> _What you should do_
Beginning with the line that has "Where should I click to: Click the 'f1-score'", please write out the remaining lines of the material exactly, the last one included.
::::::::
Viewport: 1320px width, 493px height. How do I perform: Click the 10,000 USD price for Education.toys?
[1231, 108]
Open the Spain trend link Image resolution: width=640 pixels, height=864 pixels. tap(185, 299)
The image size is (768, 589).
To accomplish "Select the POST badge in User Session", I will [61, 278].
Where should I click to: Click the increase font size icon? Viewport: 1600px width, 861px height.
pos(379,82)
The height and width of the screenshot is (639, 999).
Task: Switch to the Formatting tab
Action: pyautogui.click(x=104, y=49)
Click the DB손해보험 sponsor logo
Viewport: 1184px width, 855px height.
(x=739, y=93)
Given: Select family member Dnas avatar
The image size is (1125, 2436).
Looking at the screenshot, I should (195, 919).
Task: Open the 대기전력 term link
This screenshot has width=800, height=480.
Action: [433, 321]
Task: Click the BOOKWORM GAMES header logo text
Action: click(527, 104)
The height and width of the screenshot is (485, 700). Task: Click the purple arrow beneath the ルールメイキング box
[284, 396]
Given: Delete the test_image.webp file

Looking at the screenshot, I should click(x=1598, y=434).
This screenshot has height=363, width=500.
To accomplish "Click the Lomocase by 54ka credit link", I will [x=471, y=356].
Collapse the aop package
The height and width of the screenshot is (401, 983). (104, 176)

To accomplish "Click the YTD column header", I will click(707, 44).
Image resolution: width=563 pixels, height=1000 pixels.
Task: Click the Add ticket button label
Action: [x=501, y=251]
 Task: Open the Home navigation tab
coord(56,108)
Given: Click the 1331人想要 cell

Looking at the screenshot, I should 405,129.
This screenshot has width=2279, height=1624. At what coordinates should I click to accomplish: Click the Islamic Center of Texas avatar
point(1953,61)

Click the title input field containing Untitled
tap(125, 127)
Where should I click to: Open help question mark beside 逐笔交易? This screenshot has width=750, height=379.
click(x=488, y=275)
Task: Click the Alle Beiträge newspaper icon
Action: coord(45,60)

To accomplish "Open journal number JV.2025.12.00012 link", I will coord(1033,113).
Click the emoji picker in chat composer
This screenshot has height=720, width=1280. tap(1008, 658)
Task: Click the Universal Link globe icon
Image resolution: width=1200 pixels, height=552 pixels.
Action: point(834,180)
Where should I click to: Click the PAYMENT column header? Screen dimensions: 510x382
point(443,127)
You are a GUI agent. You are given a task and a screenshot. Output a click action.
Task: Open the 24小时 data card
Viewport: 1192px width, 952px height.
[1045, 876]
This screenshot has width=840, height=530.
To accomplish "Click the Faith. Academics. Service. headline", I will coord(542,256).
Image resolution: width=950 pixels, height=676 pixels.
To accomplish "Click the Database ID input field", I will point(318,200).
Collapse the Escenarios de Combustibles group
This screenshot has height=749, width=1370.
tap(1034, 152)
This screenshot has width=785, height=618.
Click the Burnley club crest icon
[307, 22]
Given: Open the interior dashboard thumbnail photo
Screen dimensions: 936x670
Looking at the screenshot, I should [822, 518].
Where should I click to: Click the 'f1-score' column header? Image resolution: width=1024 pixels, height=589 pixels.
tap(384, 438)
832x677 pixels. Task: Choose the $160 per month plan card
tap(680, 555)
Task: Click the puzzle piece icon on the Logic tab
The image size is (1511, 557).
::::::::
> _Solution to this task_
Where should I click to: Click the 'f1-score' column header? Image resolution: width=1024 pixels, height=589 pixels.
tap(384, 438)
832x677 pixels. Task: Choose the $160 per month plan card
tap(680, 555)
Task: Click the puzzle piece icon on the Logic tab
The image size is (1511, 557).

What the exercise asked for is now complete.